A Proposal to Reduce Licence Fees for 20%
22. On 27 September, the Secretary for Housing received direct representations from the office-bearers of five estate agency trade associations and two LegCo Members. They expressed strong views on various issues including licence fees which should be reduced by 50%. The Secretary for Housing undertook to pass their views to the EAA through the Chairman. The Secretary for Housing wrote in the letter, "In view of the very strong reaction from these LegCo Members and the trade, I am sure that the EAA will wish to meet the five trade associations at an early date. The EAA may also wish to examine the whole issue of the operations of the EAA again, in particular, how the accumulated surplus is to be used, the level of licence fees for the coming year, communication between the trade and the EAA, progress on the Central Information Data Bank and other issues." The EAA held a special meeting on 14 October during which a majority of Members voted to reduce licence fees by 20 per cent.
23. The income of the EAA, as noted before, is chiefly dependent on the number of licensees. However, the trade is well known for the high mobility of its members. In the circumstances the general view is that there will be considerable manpower attrition in the trade due to poor business and increase in operation costs after November, and the EAA has offset it with the projected inflow of new entrants to give a net attrition of 20% by the beginning of 2000. This figure may be subject to further attrition by about 10% at the end of the three-year grace period (i.e., 31st December 2001), by which time some practitioners may leave the trade owing to failure at the qualifying examinations.
24. In preparing its budget, the EAA exercised great restraint and made appropriate provisions for financial stringency including the freezing of staff establishment at the 1999/2000 level, employment contracts of specified duration, from two to three years, to provide for greater flexibility in headcount control, and the general application of the "added value" principle.
25. Financial projections have been prepared for five years and are at the Annex.
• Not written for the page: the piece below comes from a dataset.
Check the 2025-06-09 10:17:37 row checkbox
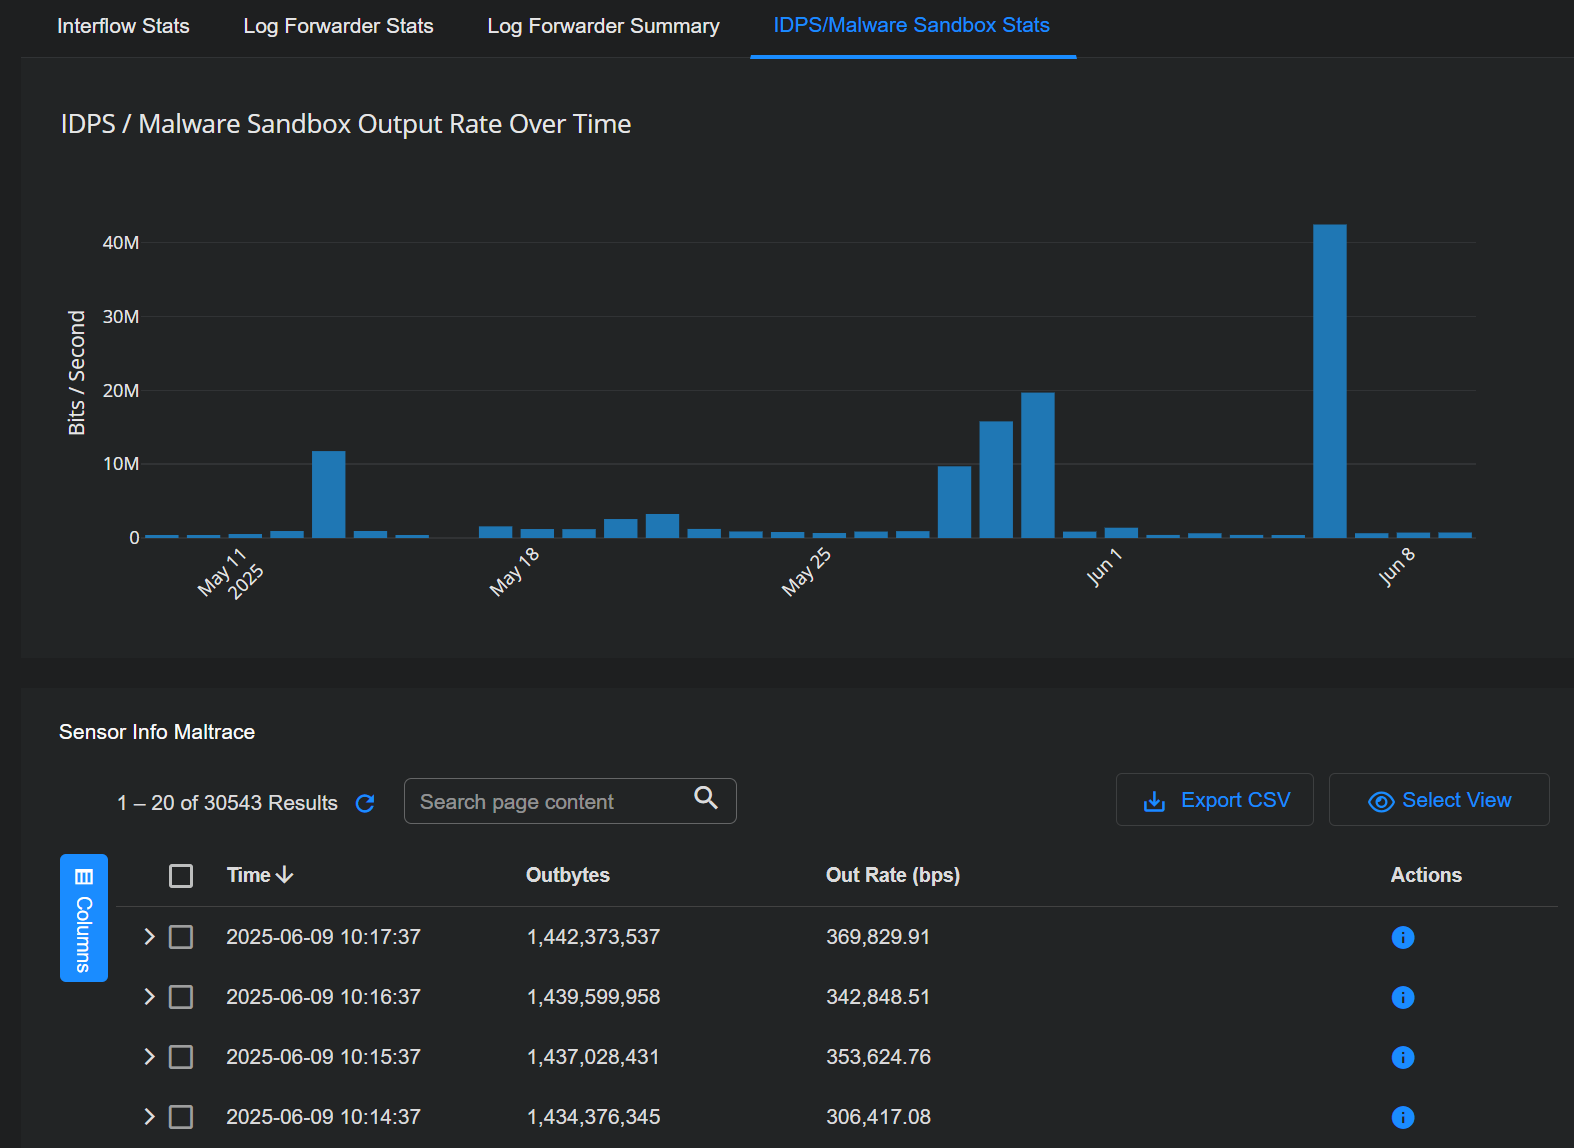1574x1148 pixels. [x=181, y=937]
On the basis of these projections, the reduction in fees will cause a depletion of the cumulative surplus. With a 20% reduction in licence fees, it is expected that this surplus will be depleted by about 50% in two years' time, and the Authority's cumulative surplus can still be kept at about 25% of the following year's expenditure. According to these projections, the cumulative surplus will deplete in its entirety by the 2004/05 financial year.
26. In order that the Authority will have the resources to discharge its various statutory duties and that it will not be unduly affected by the decrease in income caused by licence fee reduction, the EAA will review the allocation of its resources from time to time to ensure a high standard of cost effectiveness. It will continue to pursue training for the trade and community education, the handling of complaints, and to prepare for the establishment of the Central Property Databank. In addition, provision will be made for possible litigation expenses arising from enforcement activities.
27. When the large-scale licence renewal exercise completes in January 2000, the EAA will be able to have more definite figures with regard to the number of practitioners of the estate agency trade. Review will then be made as the stability of fees will depend very much on the stability in the size of the trade population. If necessary, the Authority may consider applying to the Housing Bureau and the LegCo for adjustment of licence fees in order to keep its accounts balanced.